Question

Explain why Newton’s method will fail if you choose a value of $x_0$ for which $f\text{'}\left(x_0\right)=0$.

Short answer

Because when $f\text{'}\left(x_0\right)=0$, then the denominator becomes zero. So the value for next iteration will be undefined.
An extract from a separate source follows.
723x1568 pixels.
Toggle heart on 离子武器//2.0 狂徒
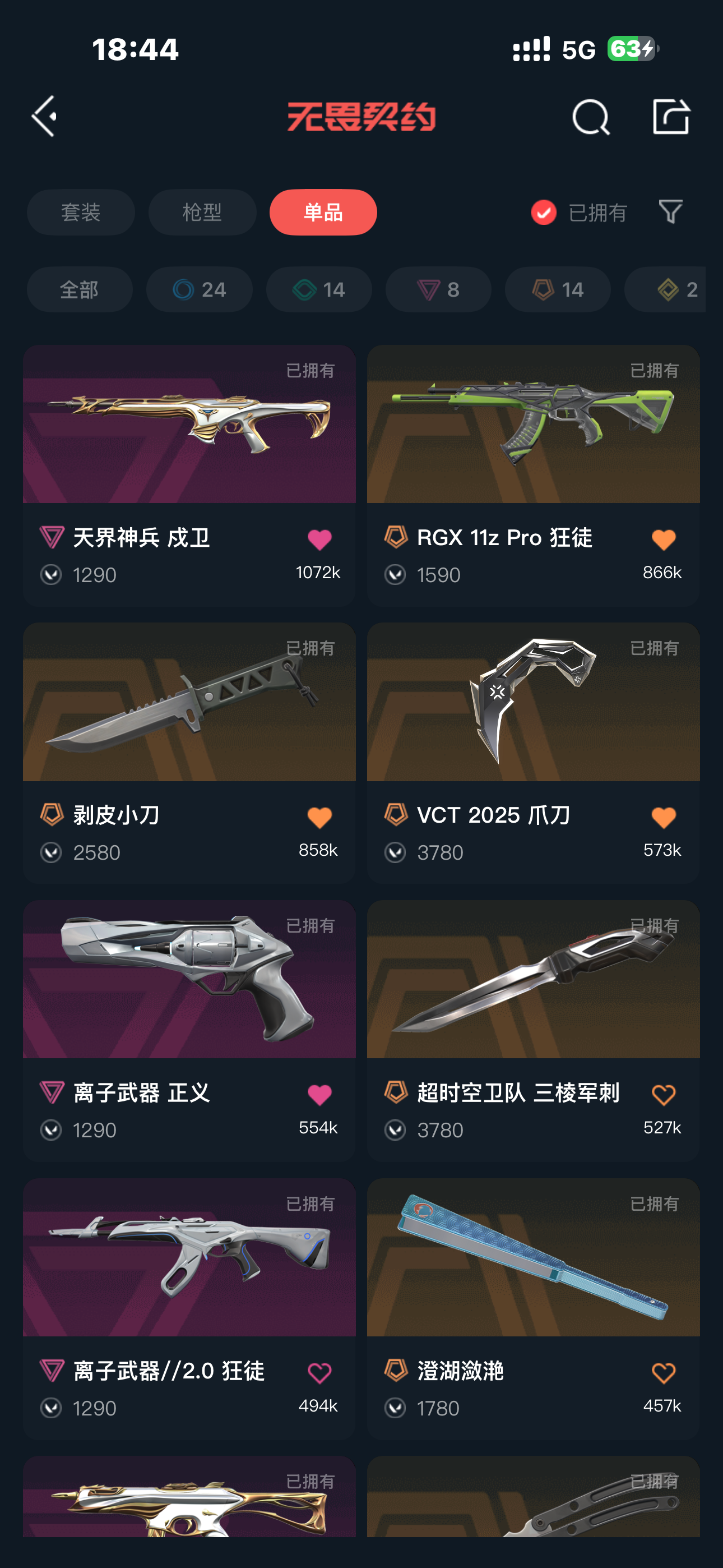click(319, 1373)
So that while we choosing such type of value of$x_0$, then Newton's formula is fail.

Step-by-step solution

Step 1. Given Information

We have to prove and explain that when we chose a value of $x_0$, such that $f\text{'}\left(x_0\right)=0$, then Newton's formula is fail in this case.

Step 2. Required proof 

Newton's formula to approximate the root of a function is as following :-

$x_{k+1}=x_k-\frac{f\left(x_k\right)}{f\text{'}\left(x_k\right)}$

Then the formula for first iteration is as following :-

$x_1=x_0-\frac{f\left(x_0\right)}{f\text{'}\left(x_0\right)}$

Here if we put $f\text{'}\left(x_0\right)=0$, then we have :-

$$\begin{gathered} x_1=x_0-\frac{f\left(x_0\right)}{0} \\ \Rightarrow x_1=x_0-\infty \\ \Rightarrow x_1=\infty \end{gathered}$$

This is not possible. That is he newton's formula fails here.

So we can conclude that :-

when $f\text{'}\left(x_0\right)=0$, then the denominator becomes zero. So the value for next iteration will be undefined. So that while we choosing such type of value of $x_0$, then Newton's formula is fail.